Trying out Gogo's 2Ku satellite Wi-Fi
Yes, that's me playing a game of Hearthstone on my phone while browsing CNET at the same time! That's more impressive than you might think: Hearthstone is an online multiplayer game that needs a solid connection to show me which magical cards my opponents are using.
Still, that doesn't mean you'd be able to play Call of Duty over the connection. I saw 600ms ping, which is a fancy way of saying it took more than 6/10ths of a second for Internet servers to respond to my commands. That's not surprising: we were connected to a 3.5-ton satellite 22,000 miles above the ground!
Trying out Gogo's 2Ku satellite Wi-Fi
The ultimate test: CNET, Netflix, Hearthstone, a 300MB Dropbox file upload and a 4K YouTube video all at the same time. Even landline connections might struggle with such a load, and Gogo's 2Ku Wi-Fi was no exception. The 4K YouTube video only worked for a few seconds at a time before the loading indicator started spinning, and the Dropbox file upload told me it would take hours to complete.
Still, everything technically worked, and some things worked quite well! Netflix did a great job streaming V for Vendetta and Hearthstone stayed perfectly playable during my airborne adventure. That's impressive.

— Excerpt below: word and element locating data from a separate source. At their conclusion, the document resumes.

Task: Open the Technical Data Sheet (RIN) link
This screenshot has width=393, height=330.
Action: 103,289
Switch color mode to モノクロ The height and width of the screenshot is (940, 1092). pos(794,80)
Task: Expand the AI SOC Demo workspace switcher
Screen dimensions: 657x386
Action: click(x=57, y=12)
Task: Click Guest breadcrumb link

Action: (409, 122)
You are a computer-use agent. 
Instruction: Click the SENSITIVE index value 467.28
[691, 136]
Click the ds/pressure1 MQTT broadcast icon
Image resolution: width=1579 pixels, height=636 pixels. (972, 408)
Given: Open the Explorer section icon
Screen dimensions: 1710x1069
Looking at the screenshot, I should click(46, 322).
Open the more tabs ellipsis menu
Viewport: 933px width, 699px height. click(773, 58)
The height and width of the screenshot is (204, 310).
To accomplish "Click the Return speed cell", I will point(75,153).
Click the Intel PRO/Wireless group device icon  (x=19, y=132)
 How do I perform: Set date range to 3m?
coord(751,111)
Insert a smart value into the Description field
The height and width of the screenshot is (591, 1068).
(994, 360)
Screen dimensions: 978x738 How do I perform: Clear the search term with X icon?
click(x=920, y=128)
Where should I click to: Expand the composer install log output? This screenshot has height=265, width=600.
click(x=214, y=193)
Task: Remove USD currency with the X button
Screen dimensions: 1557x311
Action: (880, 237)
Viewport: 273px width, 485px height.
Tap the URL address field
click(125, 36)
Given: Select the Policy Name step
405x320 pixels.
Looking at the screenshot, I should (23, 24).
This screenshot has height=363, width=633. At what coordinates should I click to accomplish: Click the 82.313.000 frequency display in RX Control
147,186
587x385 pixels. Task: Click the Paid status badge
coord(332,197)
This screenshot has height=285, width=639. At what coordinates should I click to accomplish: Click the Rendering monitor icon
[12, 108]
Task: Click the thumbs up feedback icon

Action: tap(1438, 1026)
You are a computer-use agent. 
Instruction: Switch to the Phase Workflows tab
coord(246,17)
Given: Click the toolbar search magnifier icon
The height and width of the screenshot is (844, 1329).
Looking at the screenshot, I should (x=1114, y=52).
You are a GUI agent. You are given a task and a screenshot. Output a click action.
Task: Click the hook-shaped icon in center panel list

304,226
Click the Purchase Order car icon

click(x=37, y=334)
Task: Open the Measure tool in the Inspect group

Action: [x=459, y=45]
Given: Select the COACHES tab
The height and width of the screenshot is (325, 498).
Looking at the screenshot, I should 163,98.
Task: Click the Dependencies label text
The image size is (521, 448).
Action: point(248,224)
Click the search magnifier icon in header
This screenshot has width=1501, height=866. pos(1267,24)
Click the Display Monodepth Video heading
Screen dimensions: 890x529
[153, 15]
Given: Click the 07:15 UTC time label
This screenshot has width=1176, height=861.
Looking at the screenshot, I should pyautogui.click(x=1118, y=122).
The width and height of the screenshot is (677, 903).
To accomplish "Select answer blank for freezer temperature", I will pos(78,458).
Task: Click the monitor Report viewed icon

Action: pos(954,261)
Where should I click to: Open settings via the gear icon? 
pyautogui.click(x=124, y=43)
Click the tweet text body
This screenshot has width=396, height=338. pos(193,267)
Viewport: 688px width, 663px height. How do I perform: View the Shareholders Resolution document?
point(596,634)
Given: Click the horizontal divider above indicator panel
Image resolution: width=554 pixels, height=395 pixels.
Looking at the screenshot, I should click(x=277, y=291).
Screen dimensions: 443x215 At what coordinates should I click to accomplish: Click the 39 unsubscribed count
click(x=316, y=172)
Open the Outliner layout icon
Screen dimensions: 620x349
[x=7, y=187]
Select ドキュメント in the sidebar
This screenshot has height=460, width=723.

Trying out Gogo's 2Ku satellite Wi-Fi
So here's the bad news. It's pretty impressive to get four computers doing heavy-duty Internet tasks simultaneously from the sky... but that was with only a handful of journalists on the plane.
Today, Gogo 2Ku satellite Internet can offer a 25Mbps connection that has to be shared across the entire plane. That's way better than sharing a 3.1Mbps or 9.8Mbps connection (the ones Gogo offered before) but it still means the more people use it, the less there is to go around.
Trying out Gogo's 2Ku satellite Wi-Fi
And that's just the download speeds: upload speeds are pretty terrible. That means you shouldn't expect to do any video chatting from the plane. (I tried to livestream my Gogo experience, but Facebook Live knew my connection wasn't going to cut it.)
Trying out Gogo's 2Ku satellite Wi-Fi
The good news: Gogo VP Blane Boyton says that the only thing holding those speeds back is an easily replaceable modem -- and the company is already testing its successor. Gogo is seeing 70Mbps downloads on the new modem, which is theoretically capable of up to 400Mbps. And by the time you get to try 2Ku Wi-Fi, that modem might already be in place: Gogo expects to have 90 percent of its fleet using 2Ku by 2019, but the next-gen modem is actually slated to arrive as soon as next year.
Trying out Gogo's 2Ku satellite Wi-Fi
One last picture: This is one of Gogo's old-school air-to-ground cellular antennas -- the ones that could soon be made obsolete by satellite technology.